WHAT THE EXERCISE ASKS = Please format the records below as a JSON list of strings, with one string per line and no blank lines. Leave the pictures out.

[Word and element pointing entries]
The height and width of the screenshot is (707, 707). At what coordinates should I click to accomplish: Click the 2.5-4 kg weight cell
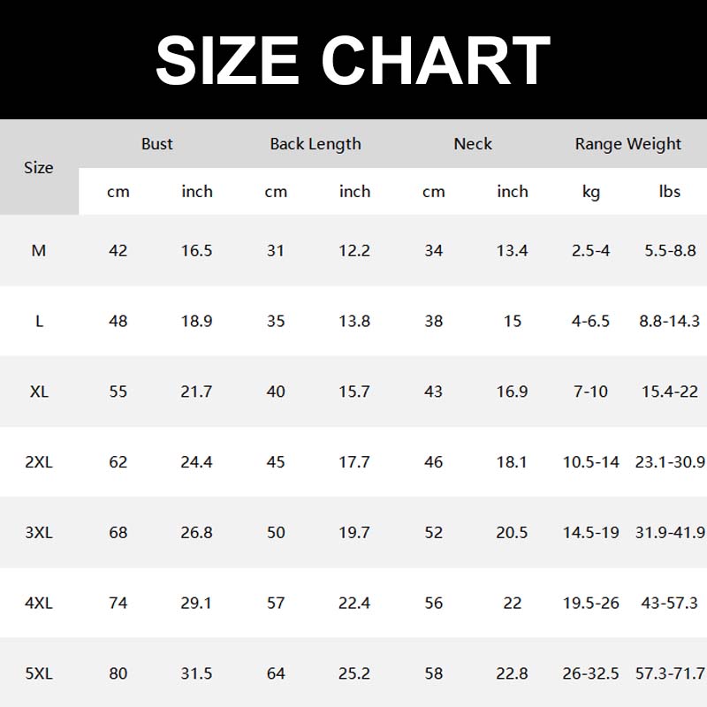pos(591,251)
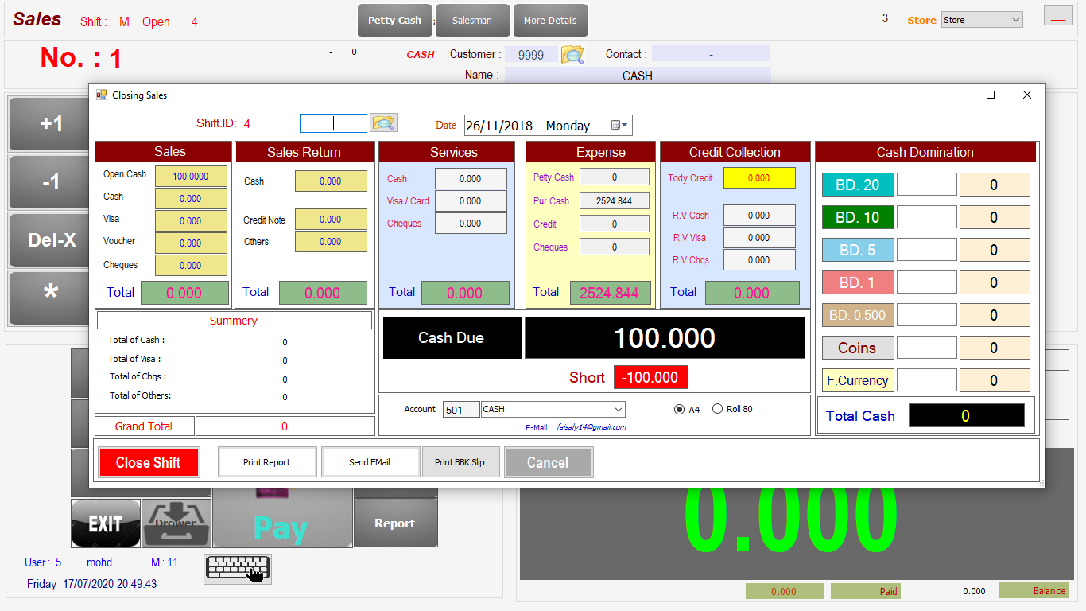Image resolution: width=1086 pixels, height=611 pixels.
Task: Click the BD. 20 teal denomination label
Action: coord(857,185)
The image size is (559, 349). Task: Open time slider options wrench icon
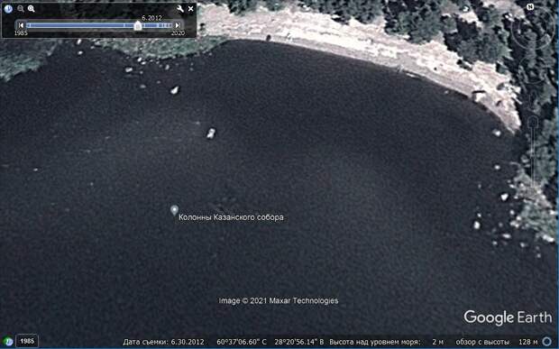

TASK RESULT =
[
  "The height and width of the screenshot is (707, 707). At what coordinates should I click to accomplish: Click the 2.5-4 kg weight cell",
  "pos(591,251)",
  "Image resolution: width=1086 pixels, height=611 pixels.",
  "Task: Click the BD. 20 teal denomination label",
  "Action: coord(857,185)",
  "The image size is (559, 349). Task: Open time slider options wrench icon"
]